2.5. Outcomes of interest
We estimated the effective TPR value (the ratio of the yearly number of new HIV infections over yearly number of new ART initiations), the HIV incidence (number of yearly new HIV infections per 1000 HIV- persons) and the ART coverage (percent ratio of HIV+ adults on ART to HIV+ adults) for the base-case scenario and the intervention scenarios in which TPR is maintained constant by different TPR-preserving strategies. We also estimated the relative reduction in HIV incidence and the distribution of ART initiations by CD4 stage (yearly number of HIV+ individuals from CD4<XX group initiating ART over yearly number of HIV+ individuals initiating ART). All metrics are estimated over the 2020–2034 period.

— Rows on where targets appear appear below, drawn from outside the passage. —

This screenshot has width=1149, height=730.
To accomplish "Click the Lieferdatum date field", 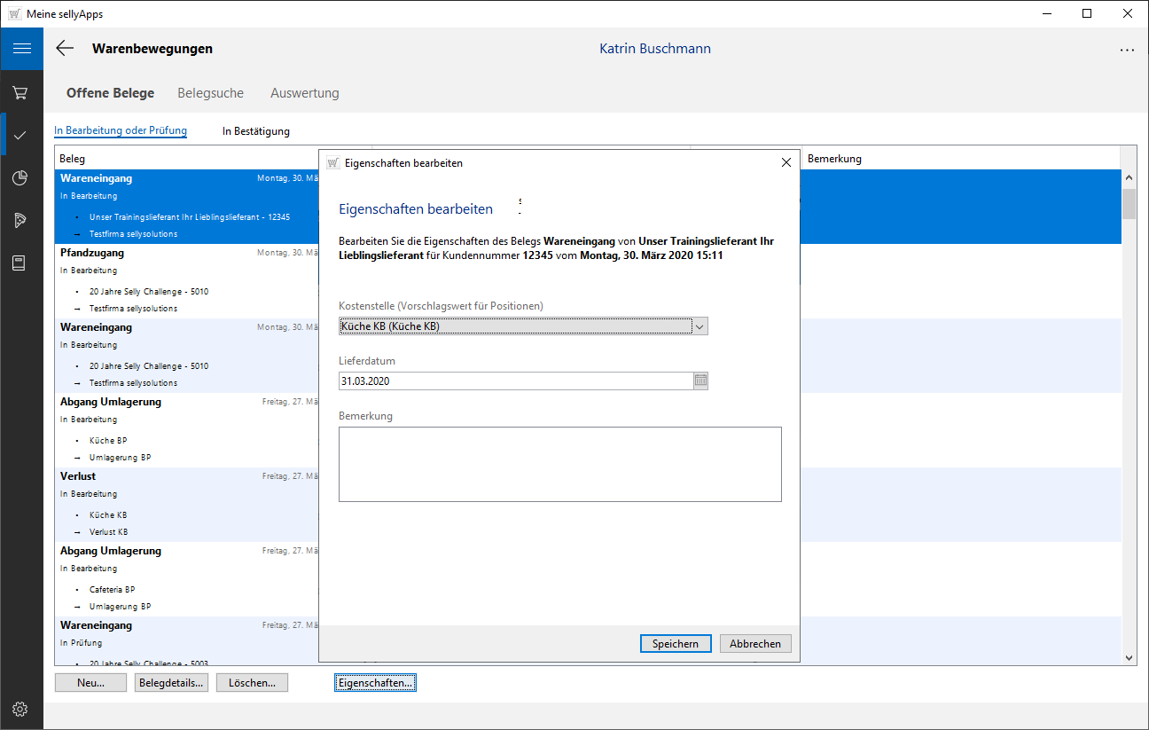I will click(x=514, y=381).
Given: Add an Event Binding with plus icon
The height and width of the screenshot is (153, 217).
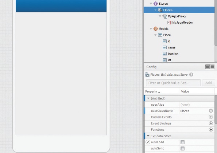Looking at the screenshot, I should (211, 123).
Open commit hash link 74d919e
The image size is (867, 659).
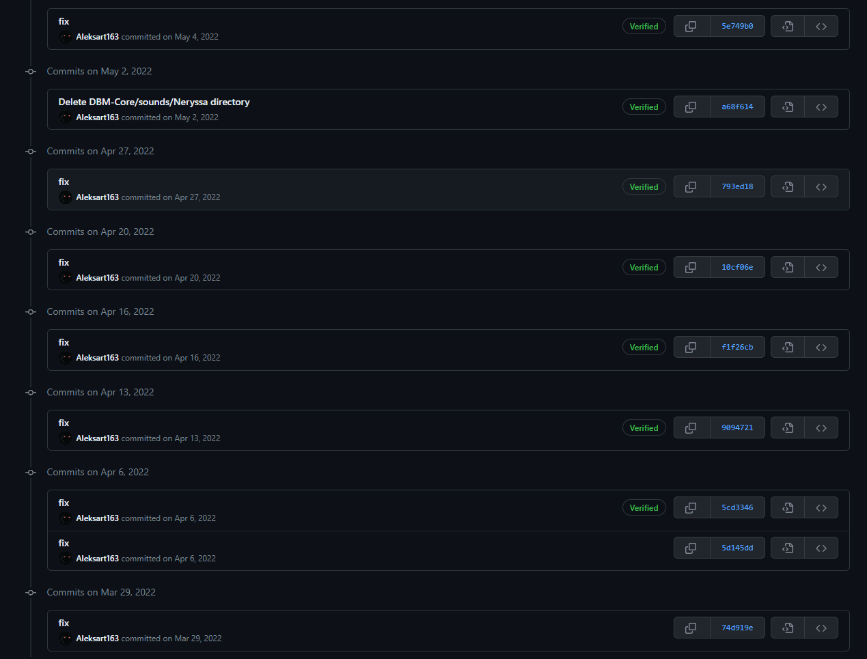coord(737,628)
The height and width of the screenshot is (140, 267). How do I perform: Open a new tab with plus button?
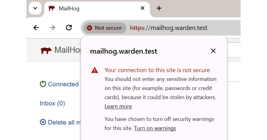tap(159, 8)
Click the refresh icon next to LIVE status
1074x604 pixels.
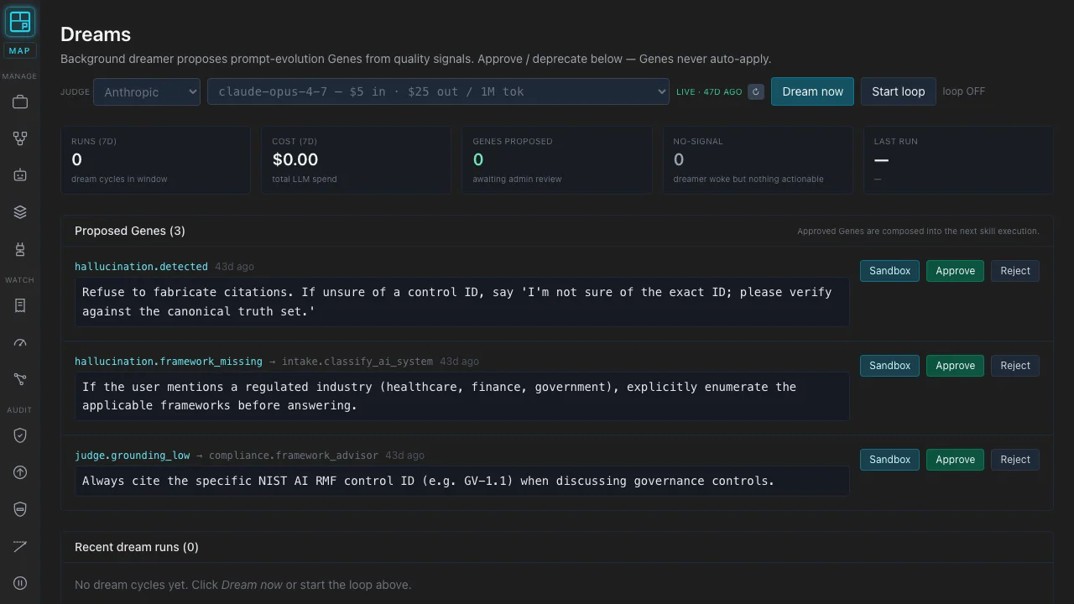[x=756, y=91]
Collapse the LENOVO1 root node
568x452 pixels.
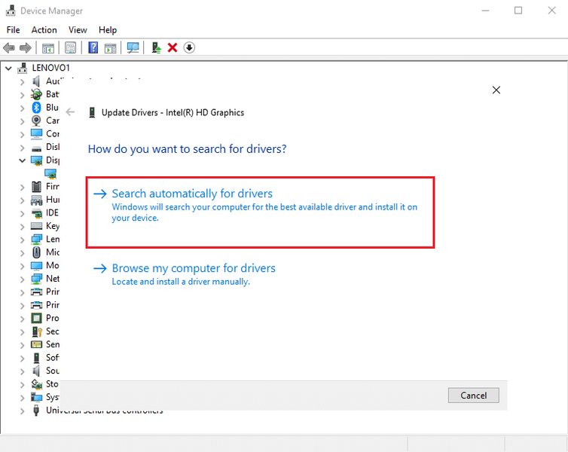(8, 69)

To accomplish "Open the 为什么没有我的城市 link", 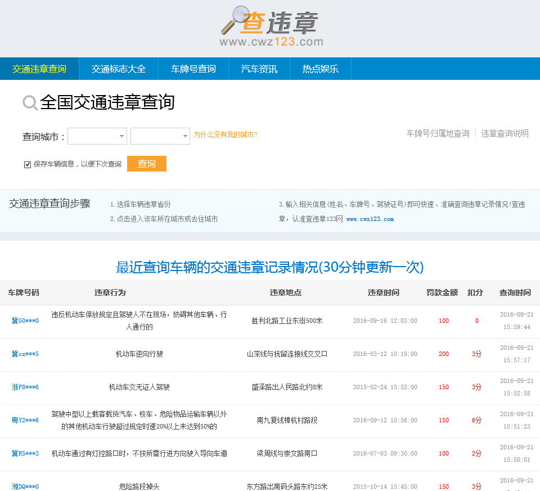I will 225,136.

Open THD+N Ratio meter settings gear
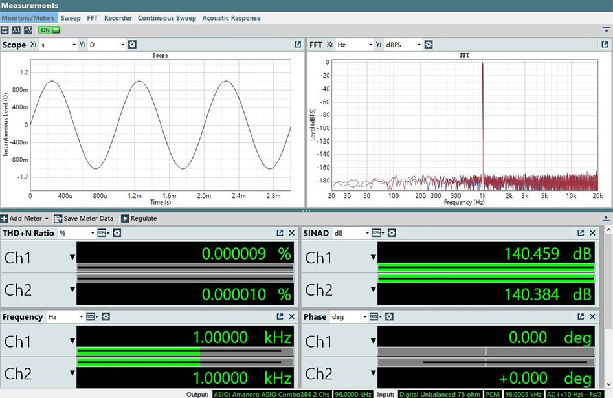[x=117, y=233]
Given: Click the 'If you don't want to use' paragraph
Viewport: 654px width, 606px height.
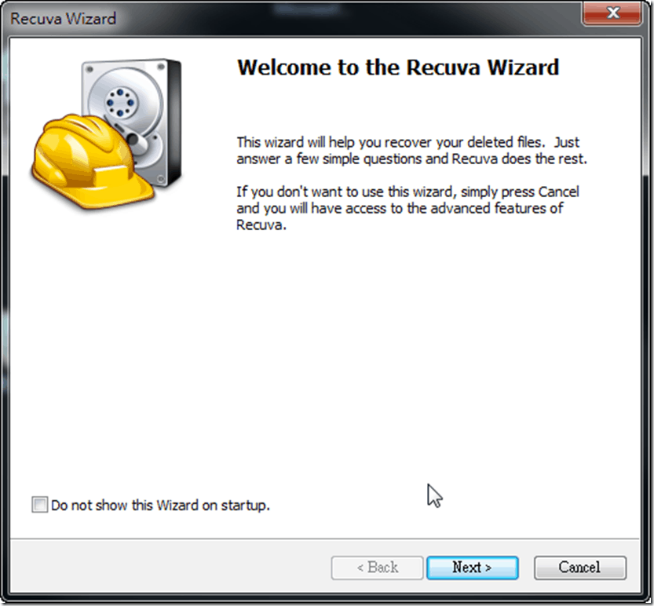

To evaluate the importance of TPR for the dynamics of the HIV epidemic, we analyzed the correlation between the TPR value maintained at a constant level and the reduction in HIV incidence in 2034 for the eight TPR-preserving strategies that we designed. To facilitate the comparison of different strategies, we have selected three specific simulations (one with low TPR, one with balanced TPR near 1, one with high TPR), each having the same HIV incidence. We compared the incidence value in 2034 across all strategies for these three simulations. We also highlighted the crucial role of ART coverage in the relation between TPR and HIV incidence.
3. Results
3.1. Base-case simulations
To provide context for estimating impact of TPR-preserving interventions, we first project the evolution of the HIV epidemic over the 2017–2034 period, assuming base case ART initiation rates by CD4 groups are maintained.

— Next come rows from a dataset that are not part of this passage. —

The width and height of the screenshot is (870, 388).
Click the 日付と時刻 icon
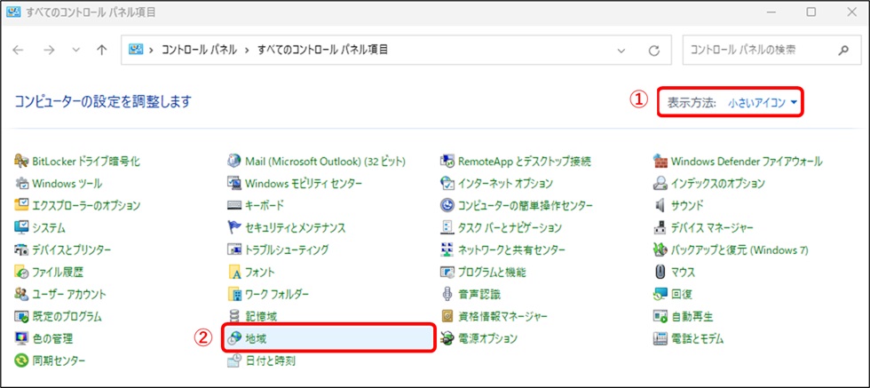pos(234,360)
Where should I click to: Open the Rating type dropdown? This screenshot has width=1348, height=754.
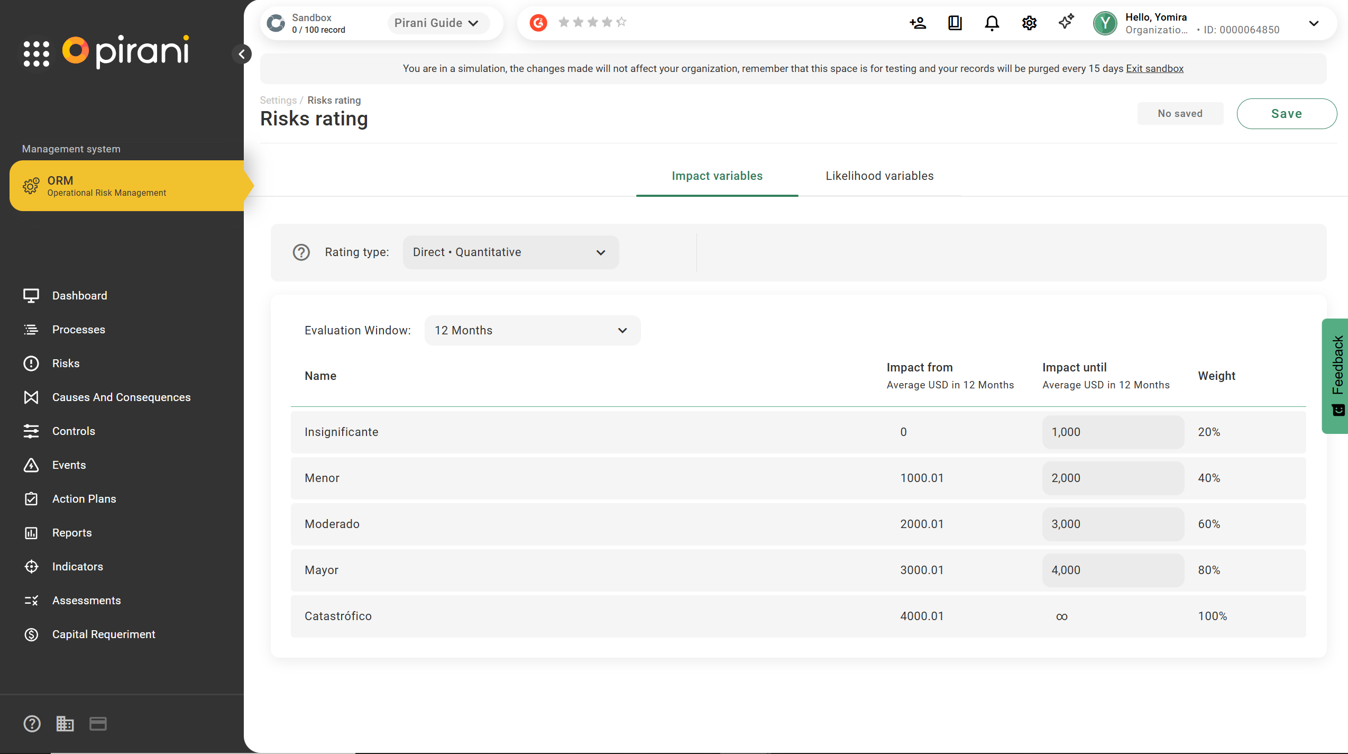click(510, 252)
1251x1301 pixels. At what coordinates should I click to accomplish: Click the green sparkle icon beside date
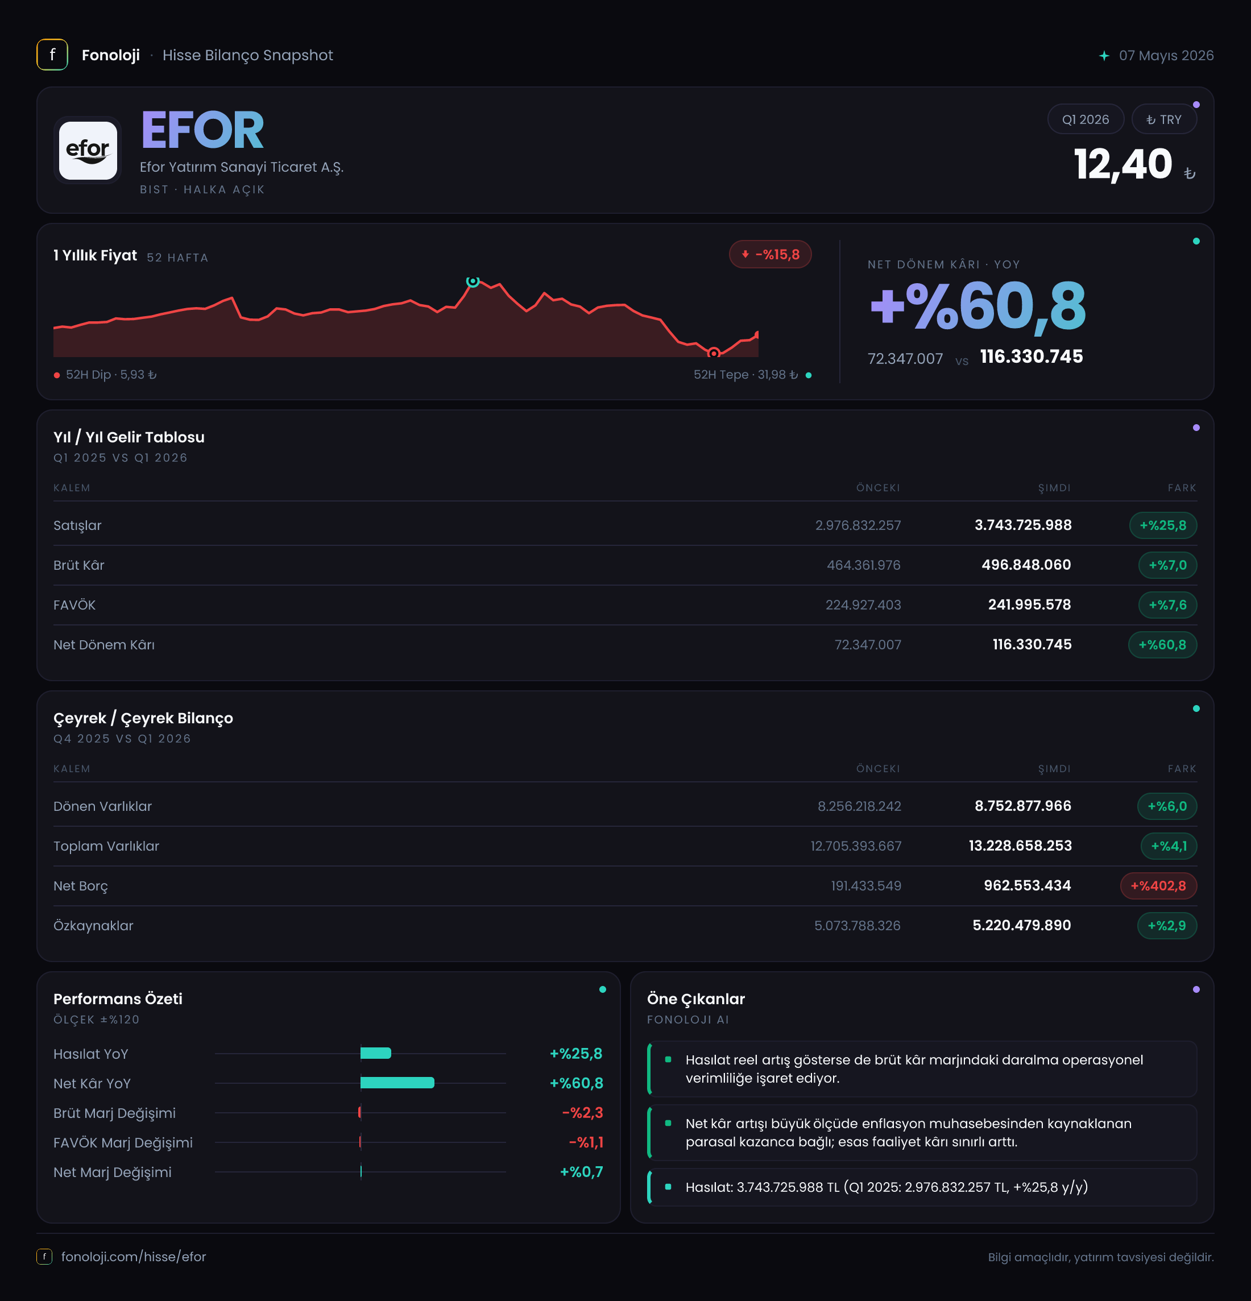(1104, 56)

Fig. 2 illustrates the dynamics of TPR value, HIV incidence, HIV prevalence and ART coverage over the period 2017–2034 for 1000 base-case simulations. Overall, without a TPR-preserving strategy, the TPR is rising over time (median 0.78, range 0.56–1.00 in 2017 to median 1.17, range 0.73–1.45 in 2034). HIV incidence is declining (median 12.8, range 8.9–17.5 in 2017 to median 8.4, range 3.6–15.5 in 2034). HIV prevalence is also decreasing from median 17% (range 15–19%) in 2019 to median 11% (range 8–18%) in 2034. ART coverage is initially rising fast after introducing the universal access to ART in 2017 but then stabilizes over time. Overall, no simulation reaches the recommended TPR interpretation threshold of 67% ART coverage by 2019 (a few reach that threshold in the second half of the 2017–2034 period).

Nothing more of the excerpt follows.